As the ELM generates text in response to the inquiry, it alternates between graph modules.
One module employs a graph diffusion model to create the molecular structure based on the input stipulations. A second module utilizes a graph neural network to convert the produced molecular structure back into tokens for the ELMs to process. The final graph module acts as a graph reaction predictor that receives an intermediate molecular structure as input and forecasts a reaction step, seeking the precise sequence of steps to construct the molecule from fundamental building blocks.
The researchers devised a novel type of trigger token that instructs the ELM when to engage each module. When the ELM forecasts a “design” trigger token, it transitions to the module that sketches a molecular structure, and upon predicting a “retro” trigger token, it switches to the retrosynthetic planning module that estimates the subsequent reaction step.
“The elegance of this system is that everything the ELM generates prior to activating a specific module is utilized by that module itself. The module learns to function consistently with what has preceded it,” says Sun.
Similarly, the outputs from each module are encoded and reintegrated into the generation process of the ELM, allowing it to comprehend what each module accomplished and enabling it to continue predicting tokens based on those insights.
Better, simpler molecular structures
Ultimately, Llamole delivers an image of the molecular configuration, a textual depiction of the molecule, and a detailed synthesis plan outlining how to produce it, down to individual chemical reactions.
In experiments focused on designing molecules that aligned with user requirements, Llamole surpassed 10 standard ELMs, four fine-tuned ELMs, and an advanced domain-specific method. Concurrently, it enhanced the retrosynthetic planning success rate from 5 percent to 35 percent by generating higher-quality molecules, characterized by simpler structures and more affordable building blocks.
“Individually, ELMs face difficulties in determining how to synthesize molecules due to the necessity for extensive multistep planning. Our method can produce superior molecular structures that are also easier to synthesize,” asserts Liu.
To train and assess Llamole, the researchers constructed two datasets from the ground up, as existing molecular structure datasets lacked sufficient detail. They enhanced hundreds of thousands of patented molecules with AI-generated natural language descriptions and tailored description templates.
The dataset they developed to refine the ELM includes templates related to 10 molecular characteristics, thus one limitation of Llamole is that it has been trained to design molecules considering only those 10 numerical properties.
In forthcoming work, the scientists aim to generalize Llamole so that it can incorporate any molecular property. Additionally, they plan to upgrade the graph modules to enhance Llamole’s retrosynthesis success rate.
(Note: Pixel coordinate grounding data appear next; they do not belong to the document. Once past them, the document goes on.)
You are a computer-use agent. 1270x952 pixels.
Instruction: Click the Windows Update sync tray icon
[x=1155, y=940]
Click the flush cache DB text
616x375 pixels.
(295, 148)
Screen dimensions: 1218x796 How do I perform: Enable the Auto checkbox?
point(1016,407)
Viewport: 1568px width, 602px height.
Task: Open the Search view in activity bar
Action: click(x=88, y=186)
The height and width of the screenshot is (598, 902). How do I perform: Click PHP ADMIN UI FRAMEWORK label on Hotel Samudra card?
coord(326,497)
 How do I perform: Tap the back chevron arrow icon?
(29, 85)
Ultimately, they aspire to utilize this methodology to extend beyond molecules, creating multimodal ELMs capable of managing other forms of graph-based information, such as interconnected sensors in a power grid or transactions within a financial market.
“Llamole illustrates the potential of employing large language models as a bridge to intricate data beyond textual descriptions, and we foresee them as a cornerstone interacting with other AI algorithms to resolve any graph-based challenges,” states Chen.
This study is partially financed by the MIT-IBM Watson AI Lab, the National Science Foundation, and the Office of Naval Research.